Item coordinate data:
>> Begin

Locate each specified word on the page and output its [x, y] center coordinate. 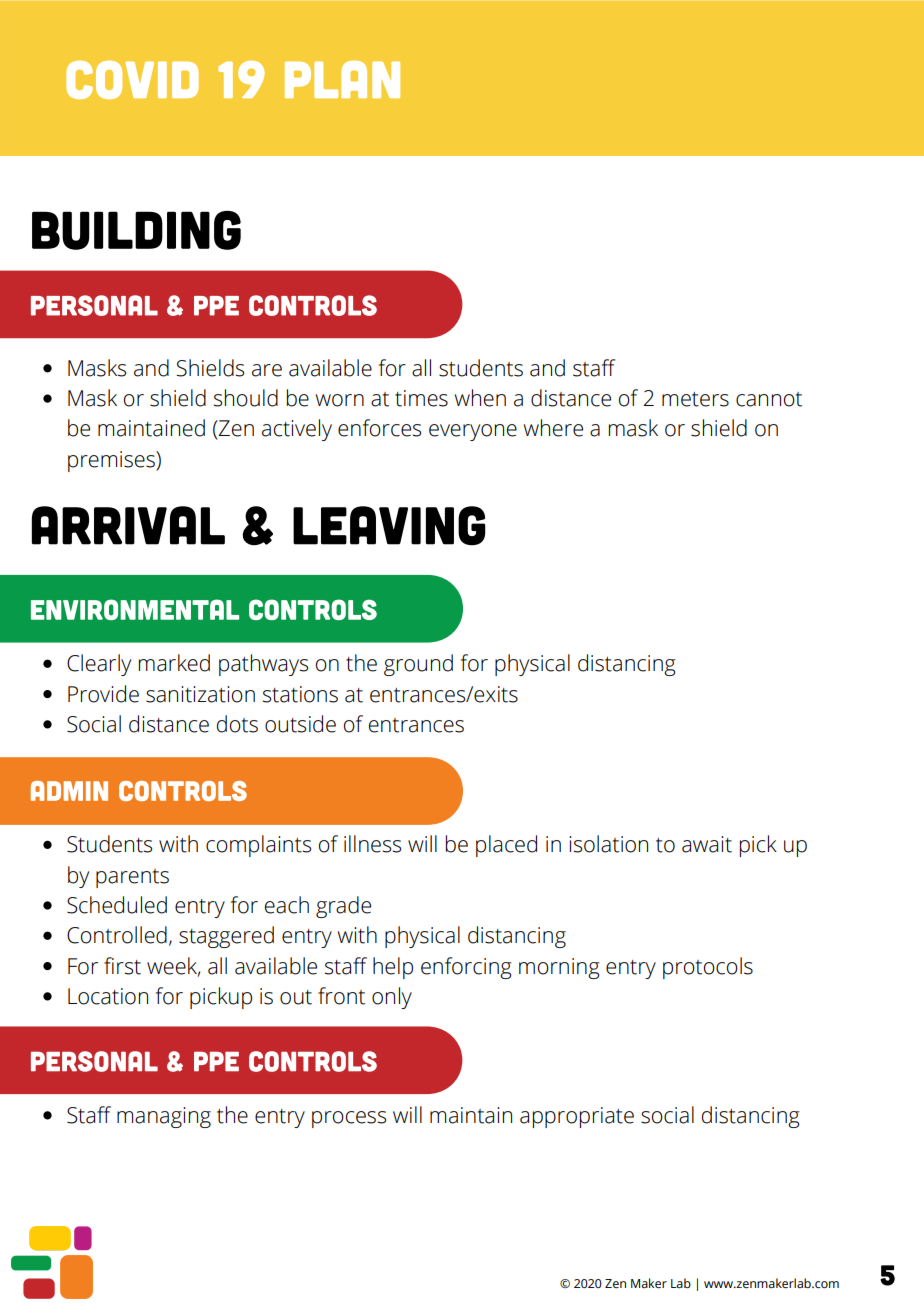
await [707, 844]
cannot [769, 399]
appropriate [577, 1117]
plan [342, 79]
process [349, 1119]
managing [164, 1117]
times [421, 398]
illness [372, 844]
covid [132, 80]
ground [418, 665]
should [246, 398]
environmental [135, 609]
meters [695, 399]
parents [132, 878]
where [553, 428]
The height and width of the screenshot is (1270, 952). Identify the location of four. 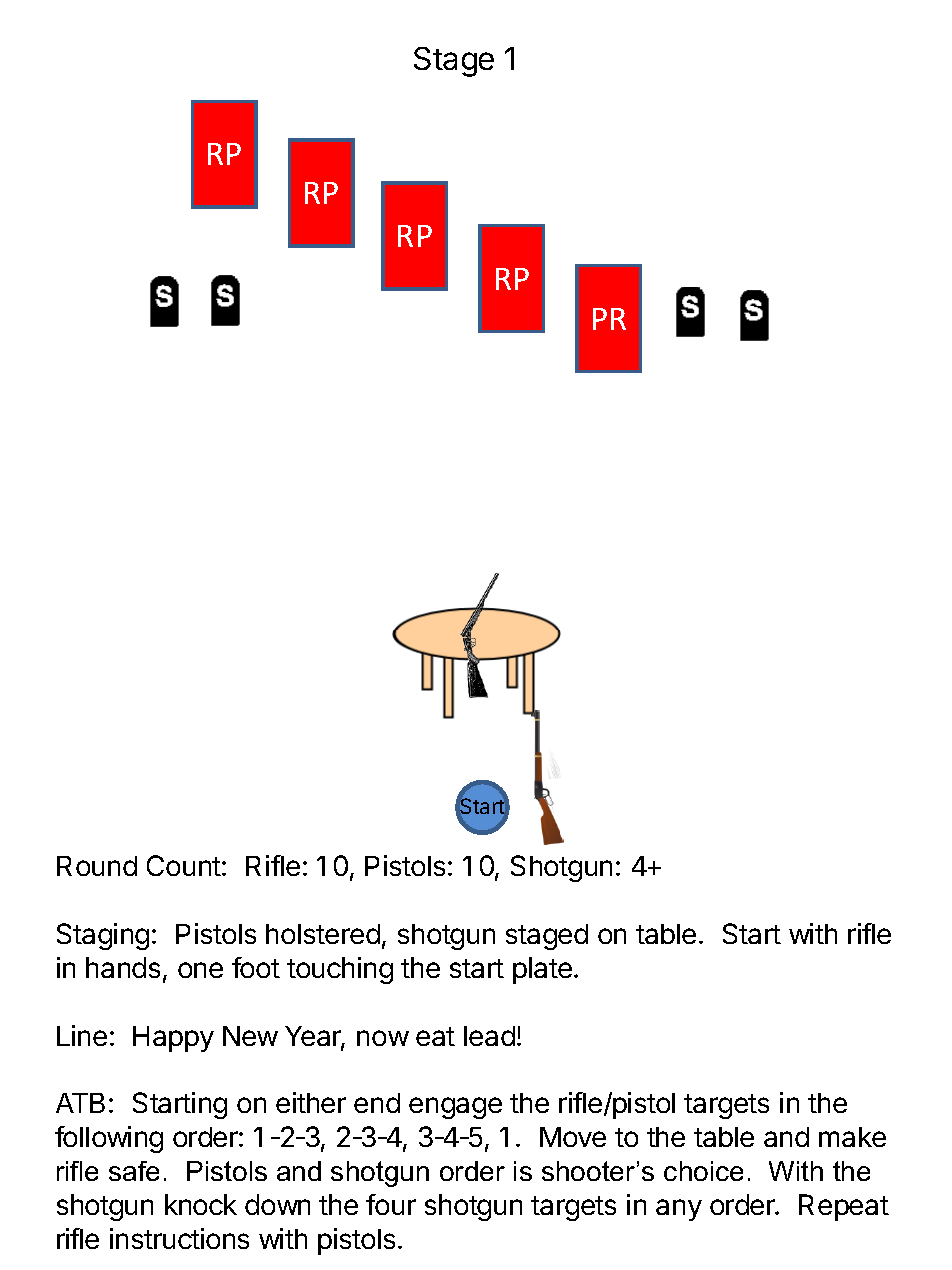
(391, 1204).
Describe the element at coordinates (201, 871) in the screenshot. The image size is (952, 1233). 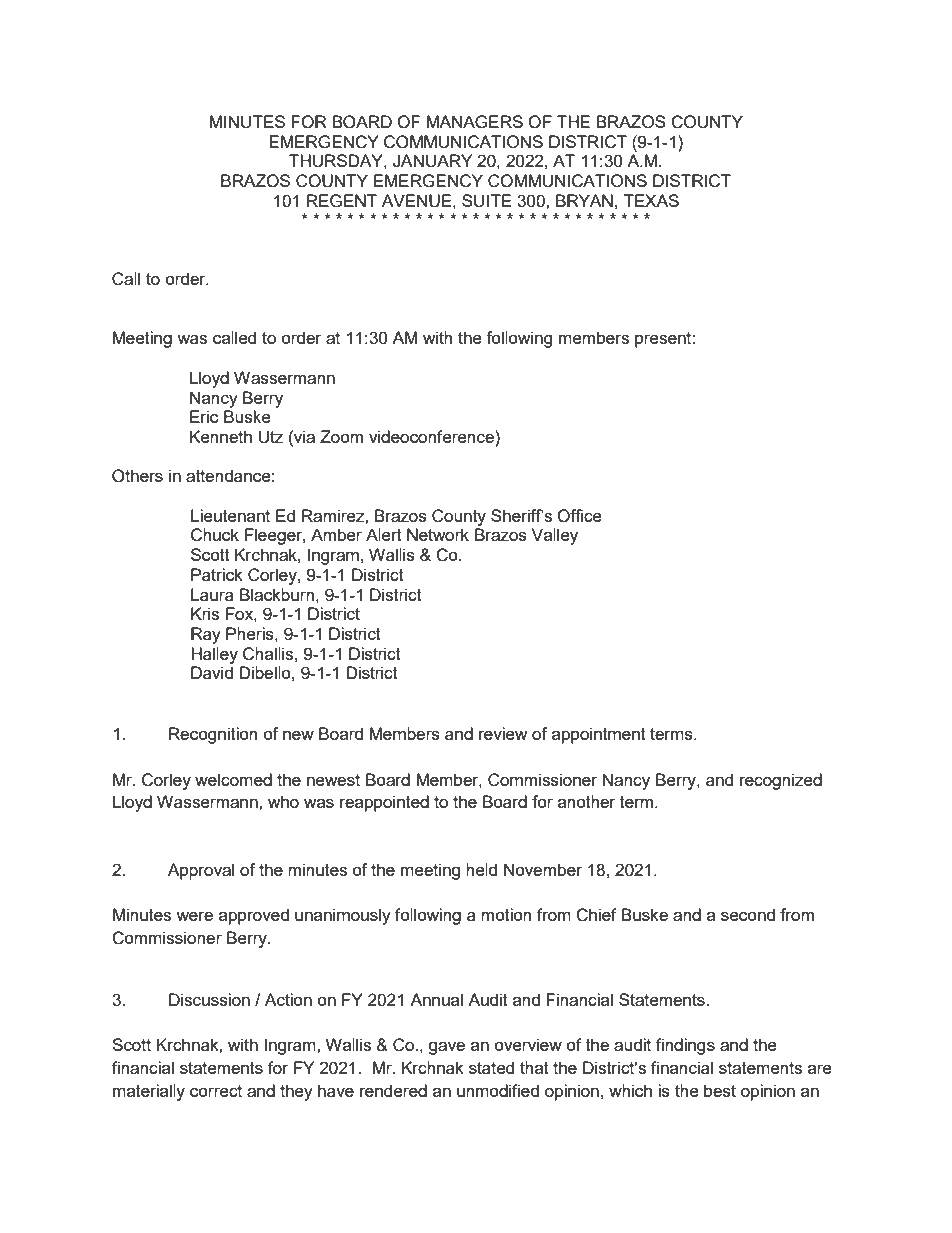
I see `Approval` at that location.
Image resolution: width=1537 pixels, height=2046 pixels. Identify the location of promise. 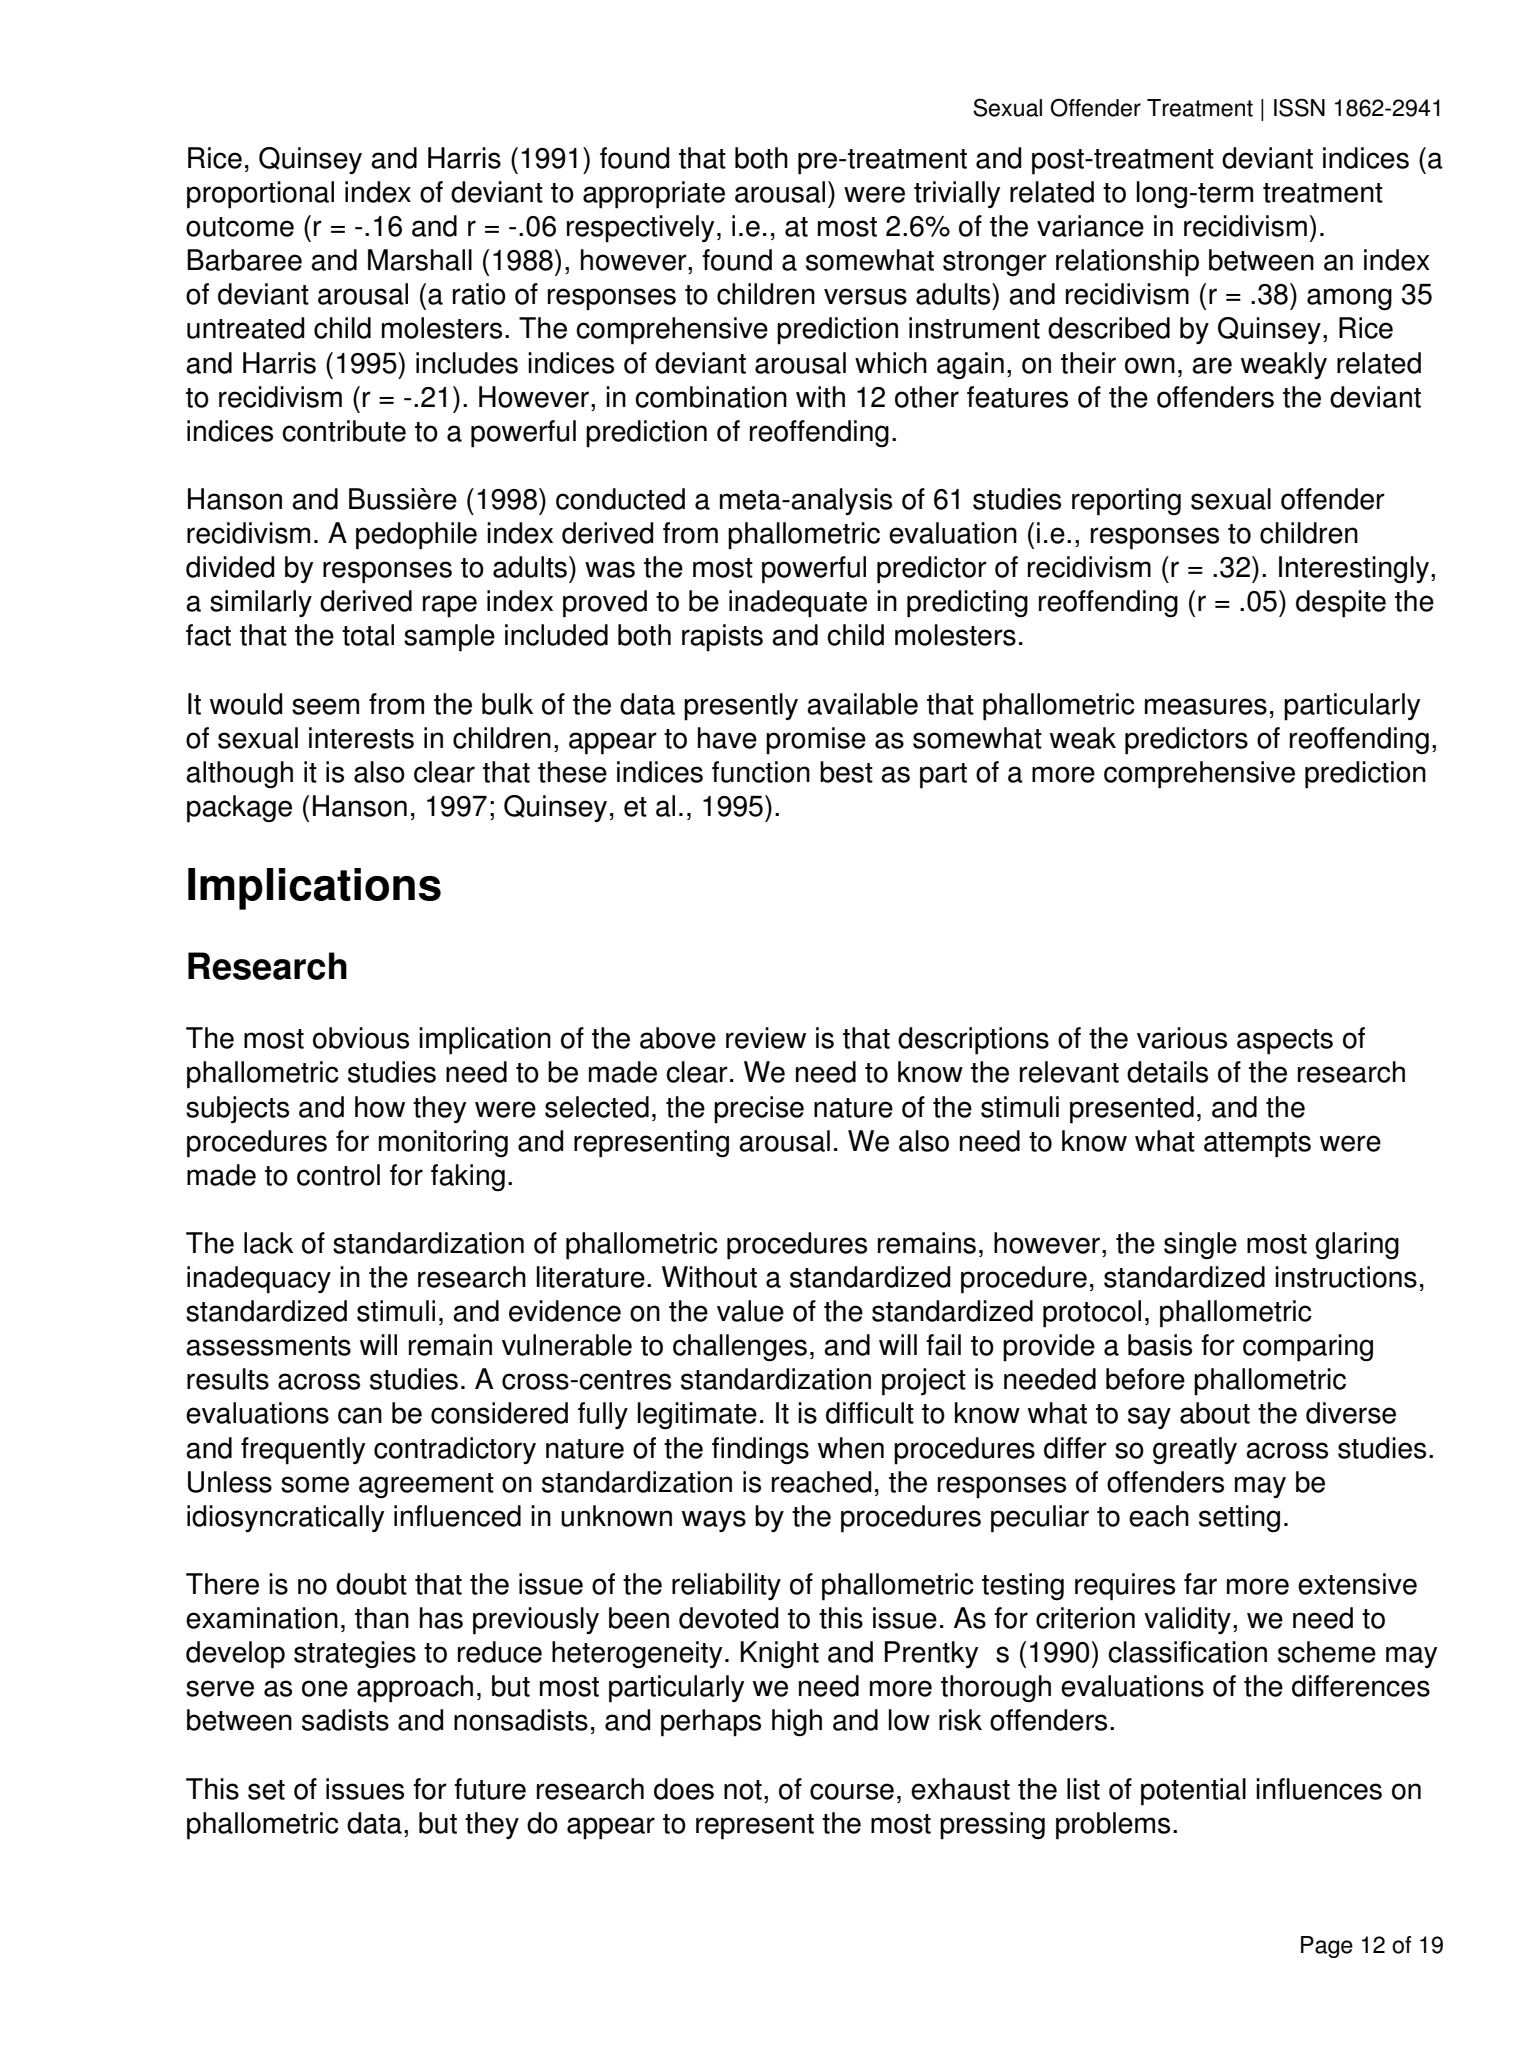
(816, 741).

>> End

Exercise brief: Return every one of the lines above word for word, leaving the pictures out of your answer.

Result for this exercise:
Locate each specified word on the page and output its [x, y] center coordinate. 
await [707, 844]
cannot [769, 399]
appropriate [577, 1117]
plan [342, 79]
process [349, 1119]
managing [164, 1117]
times [421, 398]
illness [372, 844]
covid [132, 80]
ground [418, 665]
should [246, 398]
environmental [135, 609]
meters [695, 399]
parents [132, 878]
where [553, 428]
The height and width of the screenshot is (1270, 952). Identify the location of four. 
(391, 1204).
Describe the element at coordinates (201, 871) in the screenshot. The image size is (952, 1233). 
I see `Approval` at that location.
Image resolution: width=1537 pixels, height=2046 pixels. Identify the location of promise. 
(816, 741).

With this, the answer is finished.